The world took note when iconic costume designer Bhanu Athaiya returned her award to the Academy of Motion Pictures Arts and Sciences (AMPAS) in Los Angeles last week. Close on its heels, Oscar winners AR Rahman and Resul Pookutty highlight the need for national recognition for her achievements, who 30 years after her historical win, has still not received any recognition from the Indian government.
Resul Pookutty says:
“It is a pity that we had to let go of Bhanuji’s Oscar which is the first that this country won. The question arises how do you safeguard something so precious? I have kept my Oscar in a bank vault. That way I am assured it is safe.

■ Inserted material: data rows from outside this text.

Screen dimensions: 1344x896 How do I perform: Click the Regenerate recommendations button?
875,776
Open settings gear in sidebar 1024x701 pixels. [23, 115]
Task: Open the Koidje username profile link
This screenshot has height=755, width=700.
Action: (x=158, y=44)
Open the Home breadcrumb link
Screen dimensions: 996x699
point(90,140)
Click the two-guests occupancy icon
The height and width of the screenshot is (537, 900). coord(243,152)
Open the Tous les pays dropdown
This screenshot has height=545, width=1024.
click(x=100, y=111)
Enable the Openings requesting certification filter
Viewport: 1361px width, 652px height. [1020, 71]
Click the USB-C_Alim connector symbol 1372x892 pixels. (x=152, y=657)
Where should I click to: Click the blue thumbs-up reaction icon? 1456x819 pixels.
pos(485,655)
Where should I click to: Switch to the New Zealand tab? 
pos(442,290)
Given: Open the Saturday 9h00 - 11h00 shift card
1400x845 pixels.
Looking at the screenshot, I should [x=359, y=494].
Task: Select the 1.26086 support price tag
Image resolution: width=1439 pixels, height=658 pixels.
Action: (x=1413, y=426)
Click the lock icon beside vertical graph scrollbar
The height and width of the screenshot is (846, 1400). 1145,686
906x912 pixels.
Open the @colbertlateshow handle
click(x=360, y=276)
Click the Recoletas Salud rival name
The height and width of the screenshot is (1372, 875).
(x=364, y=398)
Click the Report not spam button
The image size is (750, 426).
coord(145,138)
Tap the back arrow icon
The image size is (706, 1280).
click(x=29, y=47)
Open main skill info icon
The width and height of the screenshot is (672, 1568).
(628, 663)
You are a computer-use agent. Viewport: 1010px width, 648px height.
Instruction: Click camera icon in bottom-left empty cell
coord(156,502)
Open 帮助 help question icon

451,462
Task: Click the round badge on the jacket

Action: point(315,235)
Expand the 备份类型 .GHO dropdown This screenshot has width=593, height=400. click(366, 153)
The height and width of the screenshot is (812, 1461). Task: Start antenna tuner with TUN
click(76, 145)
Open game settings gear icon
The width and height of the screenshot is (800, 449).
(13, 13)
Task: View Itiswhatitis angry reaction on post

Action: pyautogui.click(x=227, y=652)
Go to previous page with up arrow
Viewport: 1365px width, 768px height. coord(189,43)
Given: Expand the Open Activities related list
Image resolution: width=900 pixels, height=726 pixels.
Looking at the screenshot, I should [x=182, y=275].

But if a situation arises in the future where I think I will be unable to care for my trophy, I may also have to return it. Let’s hope in my lifetime, we are able to have a museum where things pertaining to our film heritage can be preserved. This is also a comment on what we do to our artistes and I can understand what Bhanuji must have felt.
This is a reflection of how we are not in the habit of preserving our legacy. For the filmmaking community the Oscar is a symbol of outstanding achievement in the area of art. It is as good as the Nobel Prize. It is a shame that we do not have a system to preserve our film related heritage. As per the rules of the AMPAS you are supposed to return your Oscar to them if you feel you are unable to take care of it. So there is nothing wrong with what Bhanuji has done.
I blame the Maharashtra government for not recognising the magnitude of her contribution to cinema. Isn’t this the state where Indian cinema took birth? It is also the state where some people vociferously espouse the son-of-the-soil theory and Bhanuji is a Maharashtrian. Bhanuji is a great technician and I think her contribution should be recognised with the Dadasaheb Phalke Award.”
“Yes, it is high time to honour her. I guess Bhanuji’s decision is a statement to emphasise the need to archive artistic treasures. It’s a whole effort. We must engage seriously. It’s sad to hear that many classic film negatives and recordings have been improperly maintained and lost.”